I've decided to document my experience with trinity in case developers are
saying to themselves - we've created the best DE ever and few are
useing it - don't they know how good it is?
Hopefully this reply will help improve the interaction between the
developers and the end users because without some improvement this fork
will go
the same way as most of the others - into a back water.
<snip>
Thank you for your detailed input! I apologise for not pointing directly
to Slavek's packages (
https://quickbuild.pearsoncomputing.net/~slavek-banko/+archive/axis for
the record ); it was late at night and I didn't have the link handy at the
time.
As you probably found out, the last LiveCD was released a while ago on a
somewhat unstable Ubuntu version (non-LTS). This is being worked on; in
fact I am only waiting on LibreOffice 3.6 to be released before I should
be able to generate a new (less buggy) LiveCD with TDE installed.

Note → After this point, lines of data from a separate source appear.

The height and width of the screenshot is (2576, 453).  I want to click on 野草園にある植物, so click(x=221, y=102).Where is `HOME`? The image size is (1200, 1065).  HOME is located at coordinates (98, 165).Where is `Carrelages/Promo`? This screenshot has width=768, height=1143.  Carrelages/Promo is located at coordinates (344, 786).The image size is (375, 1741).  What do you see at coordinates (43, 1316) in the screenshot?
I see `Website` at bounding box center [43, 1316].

The information on kgtk is helpful. This package will likely be removed
from the installation metapackages in the future (
http://bugs.pearsoncomputing.net/show_bug.cgi?id=1078 ).
One of the most frustrating things about our current 3.5.13 release is the
persistent sudo problem. This has been fixed for R14.0, but the fix
relies on new technology in Ubuntu that is not present in the oldest
supported Ubuntu releases for TDE 3.5.13. There are other problems with
3.5.13 that cannot really be fixed with an SRU, which is the primary
reason I (and many other developers here) have been concentrating on R14
and getting it out the door as quickly as possible without sacrificing
quality.
Tim
Hi Tim
The one thing I realise is that to progress I really do need to bypass ubuntu
and consider installing Debian directly and things should be more stable
thereafter - after the learning curve. Though, I'll also watch out for the next
live CD. I'll also try some of the other suggestions.
I look forward to using Trinity soon....ish !!
Thanks
Thanks to everyone else who gave advice.